Bond-Focused Firm Pursues Alternative Strategies

0

Most of the assets managed by downtown L.A.’s TCW Group Inc. are invested in bonds, but the firm has been working for the past year to build up assets invested in its so-called alternative strategies – private equity, direct lending and distressed debt.

Last week, TCW bought Beverly Hills private equity firm Craton Equity Partners to form TCW/Craton, the fourth alternatives fund TCW has launched in the past year. Financial details of the deal were not disclosed.

Craton invests in clean-technology companies and bills itself as a socially responsible investor. That was part of the attraction for TCW, said Jess Ravich, a managing director who oversees the firm’s alternative investment products.

He said institutional investors are increasingly required to make some socially responsible or “impact” investments. Craton was an attractive buy in part because of the firm’s managing partner, Tom Soto. He has served on U.S. environmental policy posts under Presidents Bill Clinton and Barack Obama.

“Craton sees a lot of deals because of his knowledge base,” Ravich said. “They see the vast majority of deals they want to see because of who they are.”

Craton manages $242 million, a sum that won’t materially affect TCW’s $128 billion in assets under management.

The Craton acquisition and other deals have offset some of the alternative assets TCW lost when two former business units – EIG Global Energy Partners and Crescent Capital Group – spun off in 2011. It also comes at a time when investors have been pulling money out of the company’s core business of bond funds.

But Chief Executive David Lippman said the recent focus on alternatives isn’t a sign that the firm believes demand for bonds is on the wane.

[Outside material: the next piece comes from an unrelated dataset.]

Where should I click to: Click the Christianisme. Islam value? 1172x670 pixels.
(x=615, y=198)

Rather, he believes aging baby boomers will feel more comfortable putting their money in alternatives than in stocks.

“Investors are going to be involved in the fixed-income market for a long time,” he said. “The reason we find alternatives to be intriguing is that we feel there’s investor appetite for investments that throw off higher yield and returns than in the equity markets.”

First Foray

El Segundo advisory firm Critical Point Partners helps clients buy businesses. But every now and then, it finds a business that’s a good deal – but its clients aren’t interested.

So the year-old firm, founded by Platinum Equity alumnus Matt Young, has started investing on its own. Critical Point’s new investment arm, CriticalPoint Capital, made its first acquisition last month, purchasing Organized SportsWear.

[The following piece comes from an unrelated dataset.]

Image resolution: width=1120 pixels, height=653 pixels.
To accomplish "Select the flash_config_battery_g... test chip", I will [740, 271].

The Chatsworth company sells custom screen-printed and embroidered clothes, including T-shirts and gym shorts, to more than 1,000 schools, mostly in California. Company founder Rick Johnson was looking to retire, Young said.

The deal closed Sept. 25. Financial terms were not disclosed.

Young said Organized SportsWear is a solid business with good fundamentals and potential for growth. The company does its manufacturing in-house and has about 65 employees.

“They’re a leader in a niche industry, selling to high schools and junior highs,” he said. “We think it’s a great platform to build from.”

Young said he plans to boost sales by bringing in more sales representatives and by adding more in-demand products. He noted that Organized SportsWear has been run well but that the company was slow to offer moisture-wicking T-shirts and other modern performance apparel.


K-Town Raid

Hanmi Financial Corp. last week snatched four bankers away from rival Korean-American bank BBCN Bancorp Inc., in part to beef up Hanmi’s commercial lending business.

Hanmi hired Anthony Kim as chief lending officer, Peter Yang as chief banking officer, and Chris Cho and Jay Kim as senior vice presidents.

Cho and Kim were hired to grow Hanmi’s commercial and industrial loan portfolio, which is relatively small for a bank its size. Like other Korean-American banks, Hanmi has focused less on that type of lending and more on mortgages for commercial properties.

C.G. Kum, Hanmi’s chief executive since June, has said growing the bank’s commercial and industrial portfolio is key, as competition for real estate loans among Korean-American lenders has pushed rates down.